Jean Houston, a favorite anthropologist/philosopher/social artist and friend of mine, wrote a book about the trim tab effect. Having gotten my pilot’s license years ago, this concept intrigued me. Her point was that we can draw a parallel to our lives from how a pilot trims the tabs of an airplane so that the course direction slightly changes and our destination point will be very different from the original one.
Yes, I see that a lot with our health and well-being. It may be just a class I take on Tai Chi, or a consistent exercise program, or a new tool for managing stress, or a few nutritional supplements, 5-10 pounds of weight loss – any of those has the potential to “trim my tab” and create a new destination point for me in my life journey.
It’s so easy to think that change has to come in big shifts and then get overwhelmed because it would require too much from us.
But when we can truly embrace the fact that small changes can make major differences in our lives, we are on the path toward true change.

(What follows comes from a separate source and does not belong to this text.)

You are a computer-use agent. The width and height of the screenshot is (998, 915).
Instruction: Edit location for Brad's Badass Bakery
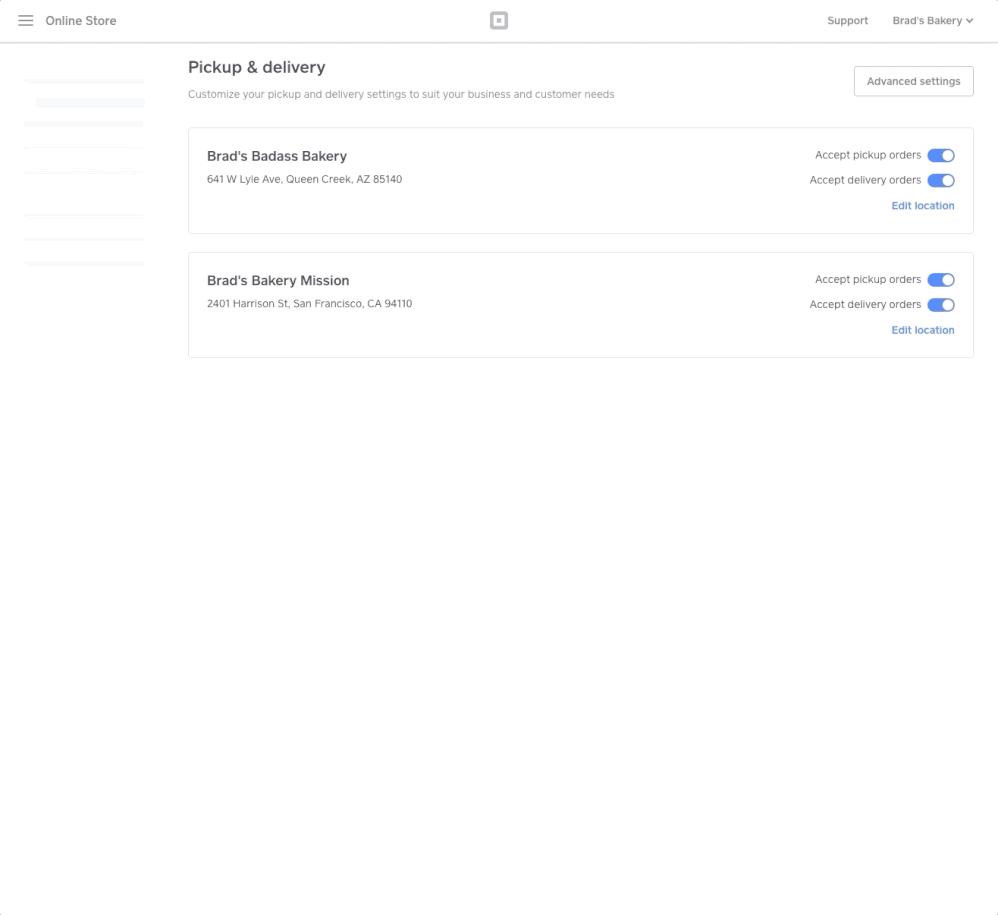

The philosophical concept called “Kaizen” is also relevant here. It was developed in industry in post-war Japan, but its principles carry through to all aspects of life. One of its basic concepts is that when we make small changes, we are more likely to improve things over the long term.
As you put into place your New Year’s plans, may you have insight and courage to make the small changes that can create a life that’s working for you!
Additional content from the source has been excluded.